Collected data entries

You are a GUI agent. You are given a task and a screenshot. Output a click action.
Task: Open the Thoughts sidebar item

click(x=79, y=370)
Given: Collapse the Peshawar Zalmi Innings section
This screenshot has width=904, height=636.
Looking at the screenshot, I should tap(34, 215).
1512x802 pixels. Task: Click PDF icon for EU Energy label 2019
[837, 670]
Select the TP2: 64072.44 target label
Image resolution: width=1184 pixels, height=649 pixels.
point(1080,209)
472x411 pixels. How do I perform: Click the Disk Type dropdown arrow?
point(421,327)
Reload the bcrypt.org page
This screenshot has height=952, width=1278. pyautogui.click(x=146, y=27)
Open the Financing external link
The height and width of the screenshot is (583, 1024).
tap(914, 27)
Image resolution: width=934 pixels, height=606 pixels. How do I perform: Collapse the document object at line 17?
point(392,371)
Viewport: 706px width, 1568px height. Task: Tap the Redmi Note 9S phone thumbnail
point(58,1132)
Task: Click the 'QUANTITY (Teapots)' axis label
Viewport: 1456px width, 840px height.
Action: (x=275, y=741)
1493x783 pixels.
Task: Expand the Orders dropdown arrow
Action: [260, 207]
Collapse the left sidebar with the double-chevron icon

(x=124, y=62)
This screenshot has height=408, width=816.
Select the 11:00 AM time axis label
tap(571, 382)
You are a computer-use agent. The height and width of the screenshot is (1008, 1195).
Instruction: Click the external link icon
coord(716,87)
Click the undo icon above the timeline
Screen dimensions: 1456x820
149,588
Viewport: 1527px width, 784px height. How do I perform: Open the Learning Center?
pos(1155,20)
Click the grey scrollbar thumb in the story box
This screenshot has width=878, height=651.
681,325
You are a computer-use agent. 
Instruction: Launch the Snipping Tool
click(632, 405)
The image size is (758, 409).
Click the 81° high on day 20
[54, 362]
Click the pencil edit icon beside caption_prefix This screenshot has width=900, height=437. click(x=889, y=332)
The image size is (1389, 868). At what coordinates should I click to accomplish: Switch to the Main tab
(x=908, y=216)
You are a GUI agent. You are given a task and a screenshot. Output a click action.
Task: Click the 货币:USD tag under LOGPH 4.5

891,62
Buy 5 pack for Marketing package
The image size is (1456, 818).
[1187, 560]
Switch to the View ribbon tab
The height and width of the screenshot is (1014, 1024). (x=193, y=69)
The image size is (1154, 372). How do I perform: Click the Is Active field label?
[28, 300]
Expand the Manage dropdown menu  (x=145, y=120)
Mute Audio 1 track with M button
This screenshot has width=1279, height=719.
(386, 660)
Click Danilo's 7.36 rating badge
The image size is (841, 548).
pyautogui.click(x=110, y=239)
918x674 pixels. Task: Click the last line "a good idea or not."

**DIRECTIONS:**
Only the lines from the one containing "The image size is (1389, 868)." through the end of the entries above should be written out, exactly and in full.

**RESPONSE TO THIS EXERCISE:**
The image size is (1389, 868). At what coordinates should I click to accomplish: Switch to the Main tab
(x=908, y=216)
You are a GUI agent. You are given a task and a screenshot. Output a click action.
Task: Click the 货币:USD tag under LOGPH 4.5

891,62
Buy 5 pack for Marketing package
The image size is (1456, 818).
[1187, 560]
Switch to the View ribbon tab
The height and width of the screenshot is (1014, 1024). (x=193, y=69)
The image size is (1154, 372). How do I perform: Click the Is Active field label?
[28, 300]
Expand the Manage dropdown menu  (x=145, y=120)
Mute Audio 1 track with M button
This screenshot has width=1279, height=719.
(386, 660)
Click Danilo's 7.36 rating badge
The image size is (841, 548).
pyautogui.click(x=110, y=239)
918x674 pixels. Task: Click the last line "a good idea or not."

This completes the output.